So at one level, it’s a serious distraction, on another, I don’t know, my cyberworld may explode.

I did call the police, who only took 10 minutes to answer, said there was something of the kind around and about, so would I like to report it to The Australian Cybercrime Online Reporting Network (ACORN)? Except, you can only do that online and don’t report it on a computer that might be compromised. They have promised not to do anything except match it with other information and pass it back to the police, who may or may not do anything.

Yes, they may ask for extra information, but if they do, please make sure you hang onto the reference number they email to you, because it may be a scammer on the phone.

A few days ago those kind people from ‘No More Calls’ rang me on my mobile, and again they knew some surprising stuff about me. Any way the call morphed into being about direct debiting of my Telstra bill, and if I would just confirm my credit card number, all would be well. When I declined, she upgraded the call to her supervisor, who got a bit sharpish with me.

I politely bid her “gooday”, and the call ended right there.

The strange thing was we don’t pay Telstra by direct debit, and it’s not me who pays. So there was some guesswork in their information.

There are so many people out there concerned that life doesn’t get tejus for us oldies!

Meanwhile, until this settles there is not much space in my life for blogging.

17 thoughts on “More excitement than I need”

  1. That is all very distressing, Brian. Its called scareware or frightware and is usually all bluff.

    The only advice I have is to never shutdown a popup window by clicking anything in it. Always control alt delete to activate the system manager and end the process through that system.

    You are doing a huge amount of research which means that you are certain to come across a booby trapped website eventually.

  2. Hi Brian

    I received a similar email a few weeks ago, claiming they had hacked my PC while I was visiting a porno site and that they had used my webcam to film me in a state of manual dexterity and excitement.

    Since their narrative was untrue I failed to forward the ransom money.

    Strange imaginations these scammers have.

    (OTOH if I were currently nominated for a high judicial position in the US, …..)

    Can we please form a recovery and support group for Seniors Wrongly Accused Of Hotness? ?

  3. Ambi, what unnerved me, and still does, is that they had a password that I had used a bit in the early days, and was still in use on a couple of important sites I don’t access much.

    Talked to my IT bloke today, and he said it would have come from sites that were hacked ages ago.

    I don’t remember any of the services I use telling me they had been hacked and I should change my password.

    So now I now what they mean when they say you should change your passwords from time to time.

    Any wayI think we are in decent shape now.

  4. Dear Brian,
    pole sana (Swahili expression meaning: I feel very much with you, an omnivalid response whether your wife died or you are getting married tomorow)!
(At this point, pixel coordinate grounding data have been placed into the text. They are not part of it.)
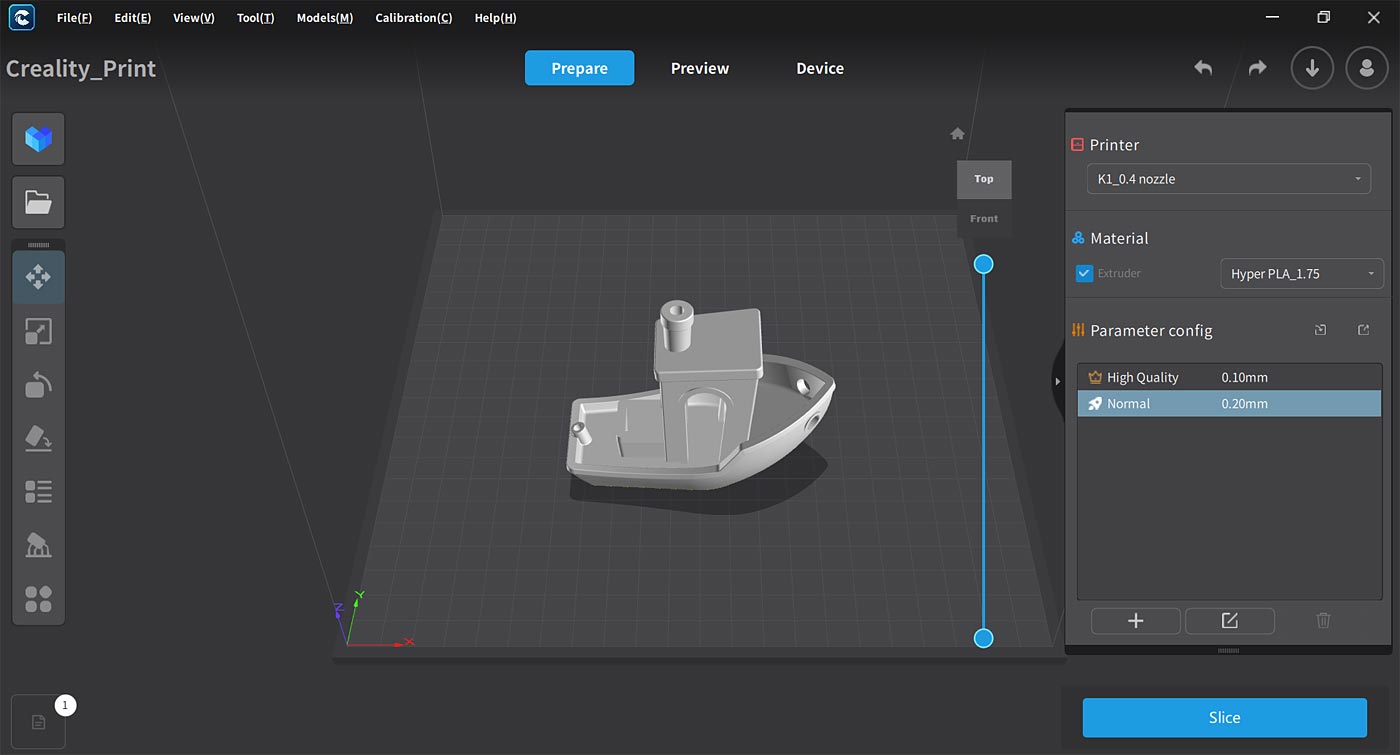The height and width of the screenshot is (755, 1400).
Task: Switch to the Preview tab
Action: point(699,68)
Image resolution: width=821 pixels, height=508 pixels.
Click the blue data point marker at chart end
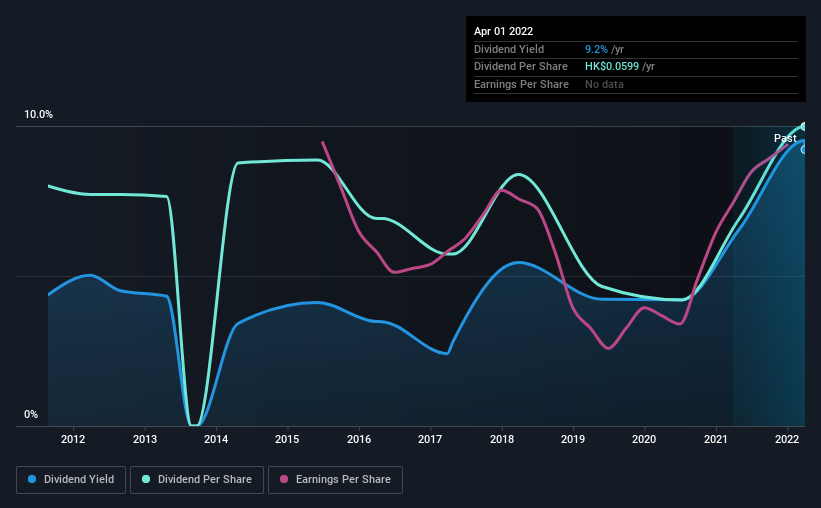803,150
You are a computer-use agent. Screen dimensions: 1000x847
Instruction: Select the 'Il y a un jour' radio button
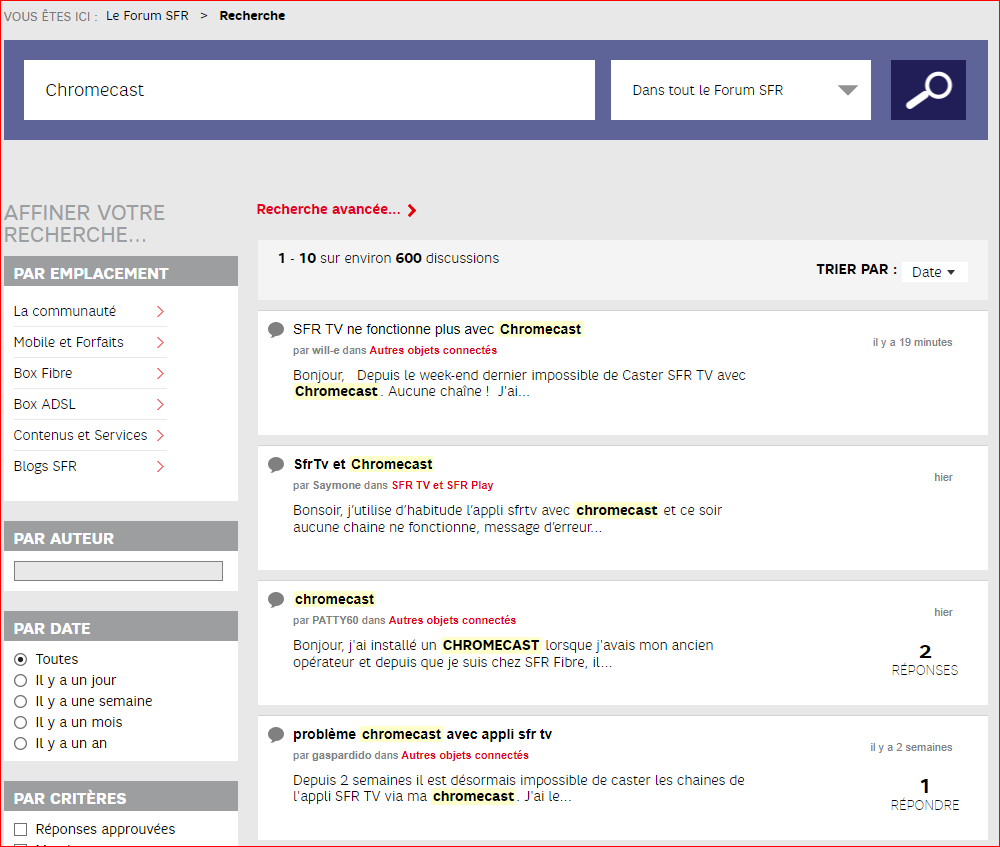click(x=20, y=681)
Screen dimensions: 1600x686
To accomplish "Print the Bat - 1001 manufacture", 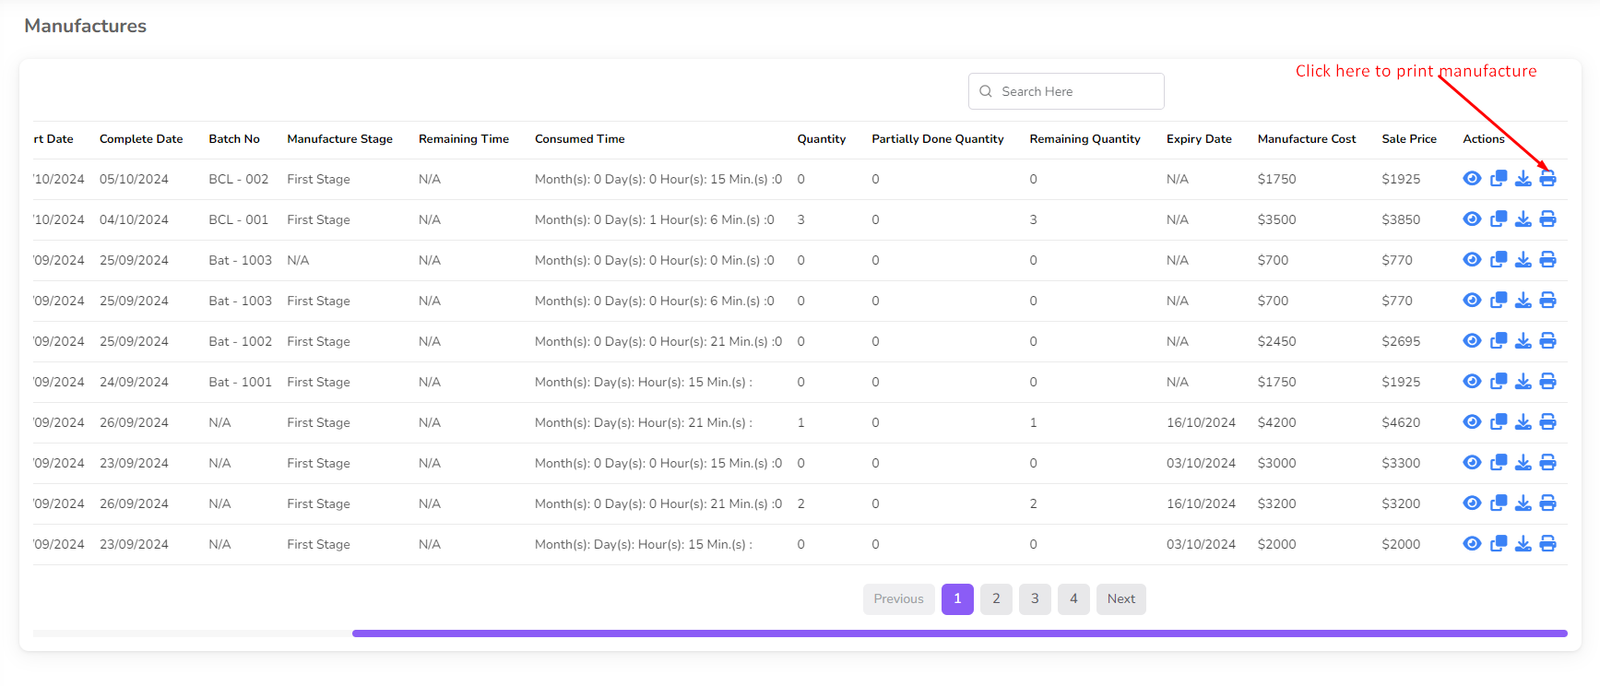I will click(1547, 381).
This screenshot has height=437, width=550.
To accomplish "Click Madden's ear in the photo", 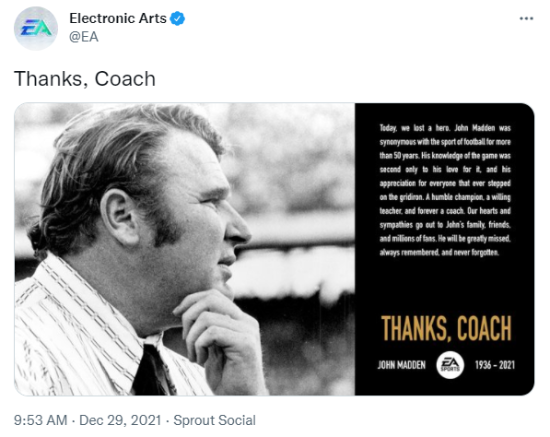I will coord(121,217).
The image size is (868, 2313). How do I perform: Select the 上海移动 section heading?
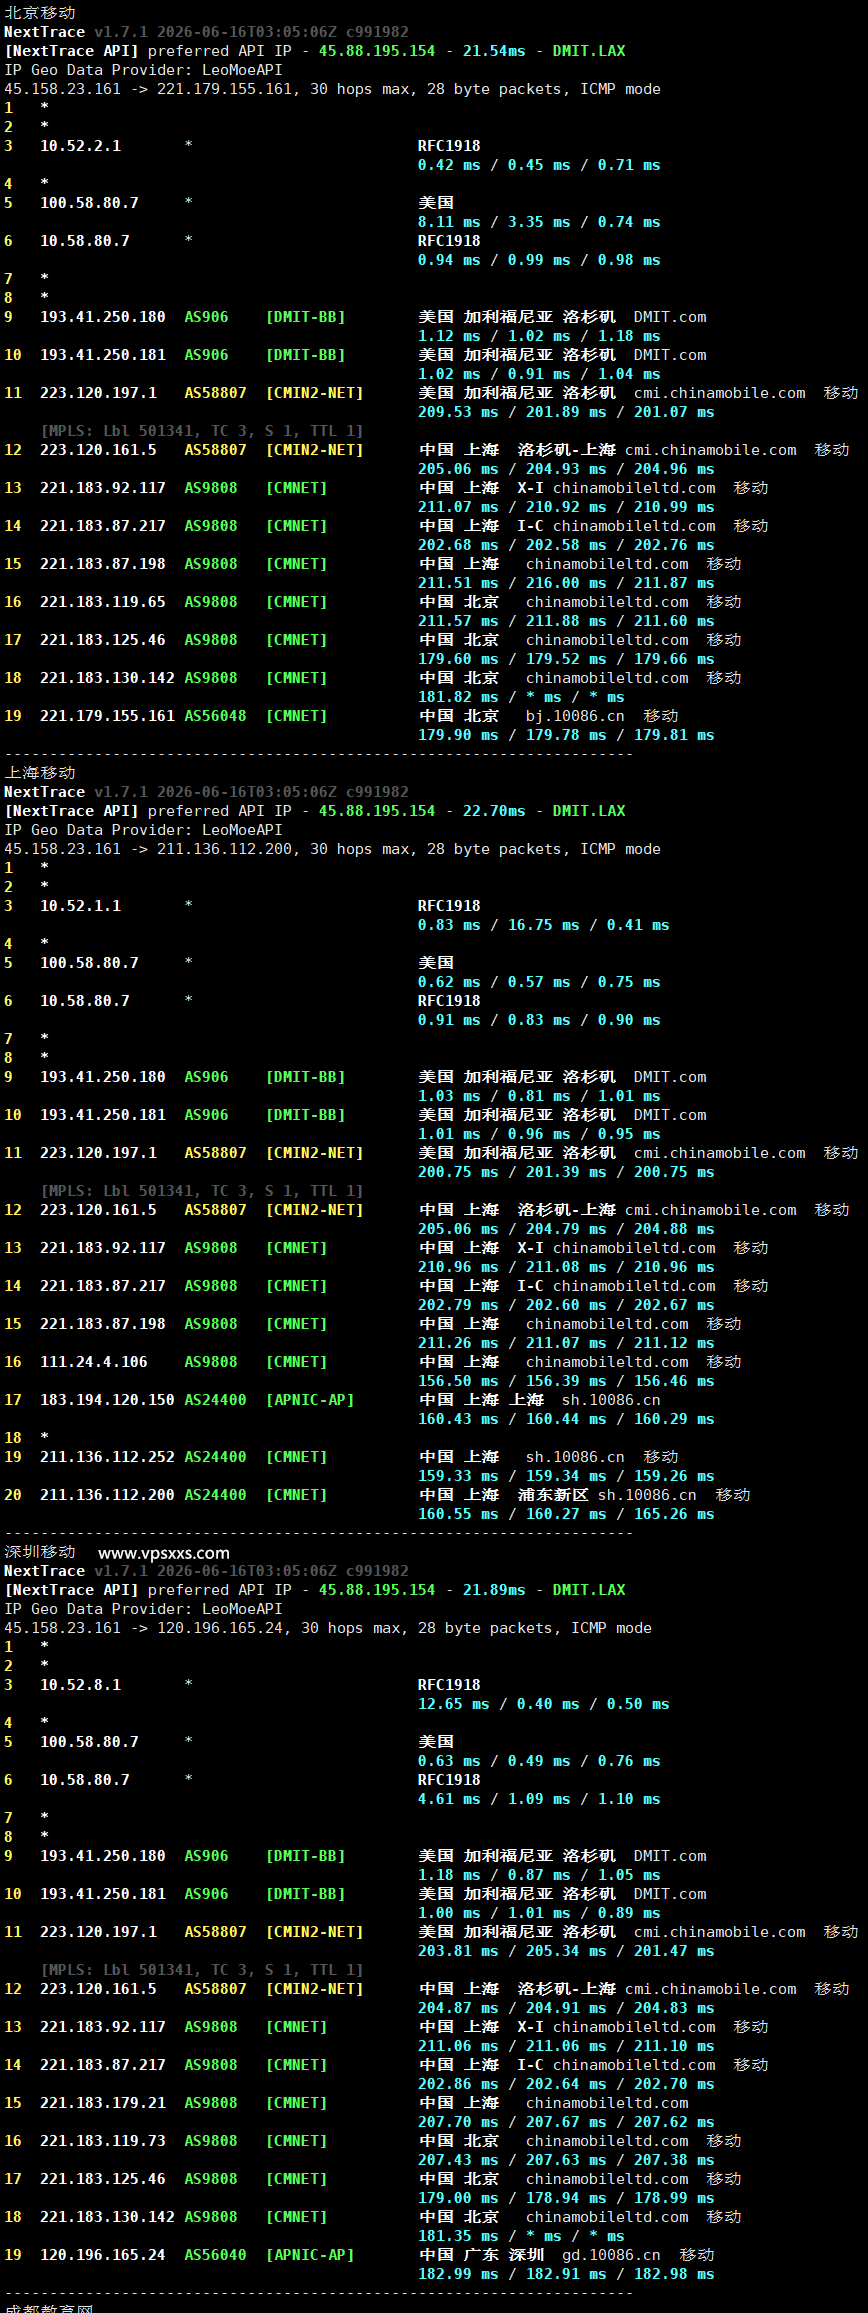click(x=40, y=773)
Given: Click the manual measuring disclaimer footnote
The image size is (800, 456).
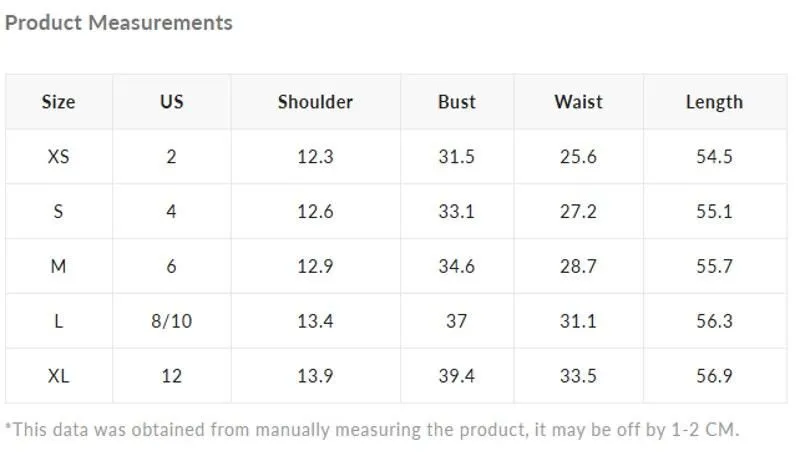Looking at the screenshot, I should click(x=372, y=430).
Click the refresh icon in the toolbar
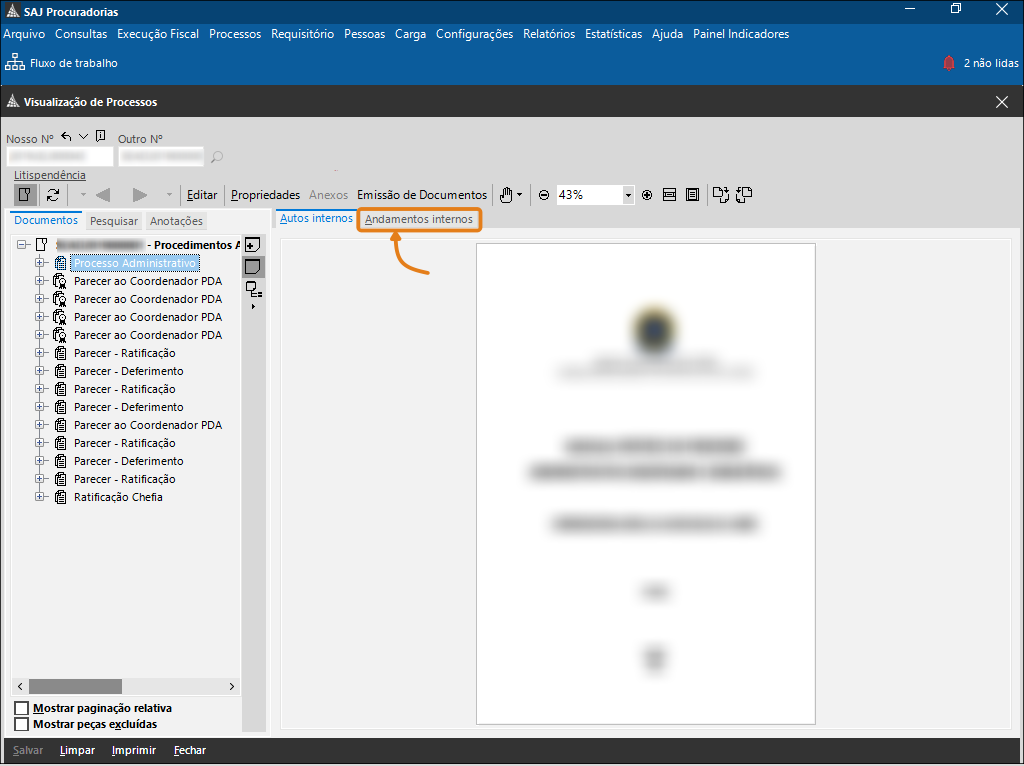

Sounds really threatening, but elicited some rather funny comments, except it is of course anything but so.
    Human creativity knows no bounds, and I fear as the internet jungle continues to thicken exponentially there are more wonders of ingenuity in store for all of humanity. Anyway it is probably the NSA (I’m presently in Chicago, so that is was am Nächsten liegt). Regards! Christoph

  5. Liebe christoph

    We at the NSA prefer to leave no trace, in fact so little trace that you will never know….

    Besides, we are funded generously by our sole benefactor, who actually frowns on any attempts by staff to extort, steal or threaten to obtain cash.

    So please direct your suspicions elsewhere.

    Have a pleasant visit to the USA.
    Your electronic footprint is completely safe in our hands.

    Alles besten,

    Staff no. 5276******
    Public Information and Citizen Relations Outreach Program
    NSA

    motto: We listen!!

  6. Thanks for the Swahili, christoph.

    The exact translation into Australian English, of:
    pole sana

    appears to be:
    You have my deepest sympathies!

    Cheerio, cobber.
    A

  7. Christoph, really lovely to hear from you.

    Ambi, I went to boarding school with Christoph in Brisbane, and university one year, whereupon he returned to Deutschland, where he grew up during the war. While here he acquired an Australian sense of humour, I think, a blessing beyond compare.

    He worked in Tanzania for many years, now has a sister in Oz, children and grandchildren in the US and Norway, as well as Deutschland. So he’s all over the place!

    But really lovely to hear.

    My young son reckons my problem came from the Facebook hack. He may be right.

  8. Brian: Scams like this don’t have to be right all the time and would be ignored by people for whom the claims don’t apply.
    However, they might still make a fortune by sending something similar to thousands on the chance they have done something that they think the scammers have discovered and a mug enough to accept that they can pay to get it eliminated.

  9. John, I didn’t have a webcam, but that would not stop someone from photoshopping my head onto another body doing unspeakable things.

    I was prepared to let that happen if they did.

  10. Brian,
    That’s a great story about your friendship with Christoph. And to be in touch after all these years, especially after the turmoil and tragedy of WW2. Sehr, sehr gut!!

    Please excuse my lack of Deutsch
    A

  11. John

    You’re right, unfortunately.

    Reminds me of something an advertising person said many decades ago. “You may think some of the ads you see are stupid, but that’s of no concern to us. All we need to do is to shift the buying habits of one or two percent of the viewers, and the ad campaigm will have easily turned a profit.”

    I suppose a similar line of thinking underpins any electoral marginal seats campaign: maximising likely benefits from limited cash, with careful targetting.

    Are we putty in their hands??

  12. Ambi: Adds and money have their limits. Someone pointed out to me years ago that it is hard to convince people that they should eat bricks.
    Then again there is Trump and his money.

  13. Advertisers, the media and scammers, like politicians, prefer to use emotions because a certain percentage of people are too lazy to verify what they say.

    To paraphrase, bullshit can travel twice around the Globe by the time the debunk gets it walking shoes on.

  14. I think in Mr Trump’s case it is his lack of money, John.

    There are reports that he was reluctant to put his own money into his campaign, unlike (by way of contrast) Mr and Mrs Turnbull and the Liberal Party in Australia during the last federal election.

    Mr Trump may have made money in real estate: a recent NYT report says all kinds of family tax dodging and shenanigans went on….

    But as to his 2016 Presidential campaign, he harnessed a cost free medium, Twitter, to gain daily publicity, every “gaffe” adding to his legend, sucking the oxygen and rational themes out of his opponents’ efforts.

    He was lucky to have a weak final opponent in Ms Hillary.
    But I think he made his own luck, without needing to draw much on his own wealth. That’s my impression, anyway.

    Not every rich bloke is a big spender.

    I won’t call that “genius”.
    Perhaps “rat cunning”?

    But he got himself elected.

    So all that hype about Obama’s style of crowd-funding and grass roots energising, that we were told was probably going to become so powerful ……. umm, what was that, again? Bullsh*t through and through.

    Political commentators chuck these thought bubbles around: why do we listen to them? Is it because we’re mostly just as confused as they are?